▶ Collection entries:
::::::::::
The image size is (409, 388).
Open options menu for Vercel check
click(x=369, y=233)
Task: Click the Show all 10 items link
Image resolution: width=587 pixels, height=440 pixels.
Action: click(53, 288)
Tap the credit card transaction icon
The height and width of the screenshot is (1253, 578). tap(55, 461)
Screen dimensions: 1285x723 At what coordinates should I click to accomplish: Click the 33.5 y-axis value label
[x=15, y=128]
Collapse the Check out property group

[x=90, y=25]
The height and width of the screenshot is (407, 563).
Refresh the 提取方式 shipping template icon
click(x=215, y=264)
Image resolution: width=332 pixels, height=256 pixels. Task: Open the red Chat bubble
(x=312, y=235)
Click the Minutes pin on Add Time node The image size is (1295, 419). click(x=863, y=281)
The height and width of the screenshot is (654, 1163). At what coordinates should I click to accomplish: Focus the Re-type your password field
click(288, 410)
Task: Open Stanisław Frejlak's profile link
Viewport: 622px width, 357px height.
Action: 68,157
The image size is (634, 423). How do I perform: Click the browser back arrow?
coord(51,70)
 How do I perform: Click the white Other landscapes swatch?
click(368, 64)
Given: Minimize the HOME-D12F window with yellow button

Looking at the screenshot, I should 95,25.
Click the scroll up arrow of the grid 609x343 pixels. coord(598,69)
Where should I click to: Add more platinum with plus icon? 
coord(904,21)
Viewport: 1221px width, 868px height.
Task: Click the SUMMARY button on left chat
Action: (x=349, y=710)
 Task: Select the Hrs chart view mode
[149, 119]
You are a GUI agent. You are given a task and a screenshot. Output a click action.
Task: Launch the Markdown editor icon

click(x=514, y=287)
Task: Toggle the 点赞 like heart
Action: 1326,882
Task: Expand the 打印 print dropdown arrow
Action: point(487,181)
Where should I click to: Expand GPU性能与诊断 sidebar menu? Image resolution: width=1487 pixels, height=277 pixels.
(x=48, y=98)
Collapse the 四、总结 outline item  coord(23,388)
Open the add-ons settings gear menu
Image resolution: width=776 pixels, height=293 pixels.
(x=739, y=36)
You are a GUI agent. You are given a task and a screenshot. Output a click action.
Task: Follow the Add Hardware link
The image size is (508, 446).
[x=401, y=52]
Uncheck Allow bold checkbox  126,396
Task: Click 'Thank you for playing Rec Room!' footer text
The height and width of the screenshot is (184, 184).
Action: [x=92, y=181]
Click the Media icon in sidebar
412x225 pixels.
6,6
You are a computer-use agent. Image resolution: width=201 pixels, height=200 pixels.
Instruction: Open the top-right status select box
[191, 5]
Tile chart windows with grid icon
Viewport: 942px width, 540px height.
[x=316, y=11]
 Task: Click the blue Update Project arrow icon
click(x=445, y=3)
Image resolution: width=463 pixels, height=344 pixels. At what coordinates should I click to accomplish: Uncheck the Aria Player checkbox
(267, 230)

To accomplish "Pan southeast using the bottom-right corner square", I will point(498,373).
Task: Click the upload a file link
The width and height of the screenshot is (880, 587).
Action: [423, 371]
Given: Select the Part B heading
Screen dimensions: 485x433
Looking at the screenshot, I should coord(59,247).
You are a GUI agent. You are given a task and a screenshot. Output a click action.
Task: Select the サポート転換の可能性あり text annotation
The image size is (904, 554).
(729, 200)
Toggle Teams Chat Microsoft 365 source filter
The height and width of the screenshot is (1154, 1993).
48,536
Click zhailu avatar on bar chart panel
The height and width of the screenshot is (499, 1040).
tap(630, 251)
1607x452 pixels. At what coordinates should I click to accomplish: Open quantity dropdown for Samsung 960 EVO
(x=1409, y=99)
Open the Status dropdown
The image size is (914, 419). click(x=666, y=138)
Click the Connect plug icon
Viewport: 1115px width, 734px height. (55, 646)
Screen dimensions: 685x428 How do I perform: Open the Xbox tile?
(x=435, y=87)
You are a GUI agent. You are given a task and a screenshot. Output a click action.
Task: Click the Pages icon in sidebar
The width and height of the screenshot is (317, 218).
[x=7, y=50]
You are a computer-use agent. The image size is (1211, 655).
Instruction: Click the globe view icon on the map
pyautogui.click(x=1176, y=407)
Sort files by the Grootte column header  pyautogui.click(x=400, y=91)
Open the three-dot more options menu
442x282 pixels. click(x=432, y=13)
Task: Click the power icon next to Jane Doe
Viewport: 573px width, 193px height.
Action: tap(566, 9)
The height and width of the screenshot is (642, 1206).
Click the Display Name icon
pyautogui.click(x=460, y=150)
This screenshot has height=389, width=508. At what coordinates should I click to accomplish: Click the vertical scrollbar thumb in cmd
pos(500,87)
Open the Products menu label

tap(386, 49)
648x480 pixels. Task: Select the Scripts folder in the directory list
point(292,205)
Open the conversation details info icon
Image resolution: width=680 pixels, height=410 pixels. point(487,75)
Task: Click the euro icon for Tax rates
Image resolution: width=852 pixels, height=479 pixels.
::::::::::
▶ WHAT IS REQUIRED:
From the line with "Task: Click 'Thank" to the line with "[x=7, y=50]", give the rows as a JSON list of strings, one per line, leaving out blank lines.

▶ RESULT OF THE EXERCISE:
[
  "Task: Click 'Thank you for playing Rec Room!' footer text",
  "The height and width of the screenshot is (184, 184).",
  "Action: [x=92, y=181]",
  "Click the Media icon in sidebar",
  "412x225 pixels.",
  "6,6",
  "You are a computer-use agent. Image resolution: width=201 pixels, height=200 pixels.",
  "Instruction: Open the top-right status select box",
  "[191, 5]",
  "Tile chart windows with grid icon",
  "Viewport: 942px width, 540px height.",
  "[x=316, y=11]",
  " Task: Click the blue Update Project arrow icon",
  "click(x=445, y=3)",
  "Image resolution: width=463 pixels, height=344 pixels. At what coordinates should I click to accomplish: Uncheck the Aria Player checkbox",
  "(267, 230)",
  "To accomplish \"Pan southeast using the bottom-right corner square\", I will point(498,373).",
  "Task: Click the upload a file link",
  "The width and height of the screenshot is (880, 587).",
  "Action: [423, 371]",
  "Given: Select the Part B heading",
  "Screen dimensions: 485x433",
  "Looking at the screenshot, I should coord(59,247).",
  "You are a GUI agent. You are given a task and a screenshot. Output a click action.",
  "Task: Select the サポート転換の可能性あり text annotation",
  "The image size is (904, 554).",
  "(729, 200)",
  "Toggle Teams Chat Microsoft 365 source filter",
  "The height and width of the screenshot is (1154, 1993).",
  "48,536",
  "Click zhailu avatar on bar chart panel",
  "The height and width of the screenshot is (499, 1040).",
  "tap(630, 251)",
  "1607x452 pixels. At what coordinates should I click to accomplish: Open quantity dropdown for Samsung 960 EVO",
  "(x=1409, y=99)",
  "Open the Status dropdown",
  "The image size is (914, 419). click(x=666, y=138)",
  "Click the Connect plug icon",
  "Viewport: 1115px width, 734px height. (55, 646)",
  "Screen dimensions: 685x428 How do I perform: Open the Xbox tile?",
  "(x=435, y=87)",
  "You are a GUI agent. You are given a task and a screenshot. Output a click action.",
  "Task: Click the Pages icon in sidebar",
  "The width and height of the screenshot is (317, 218).",
  "[x=7, y=50]"
]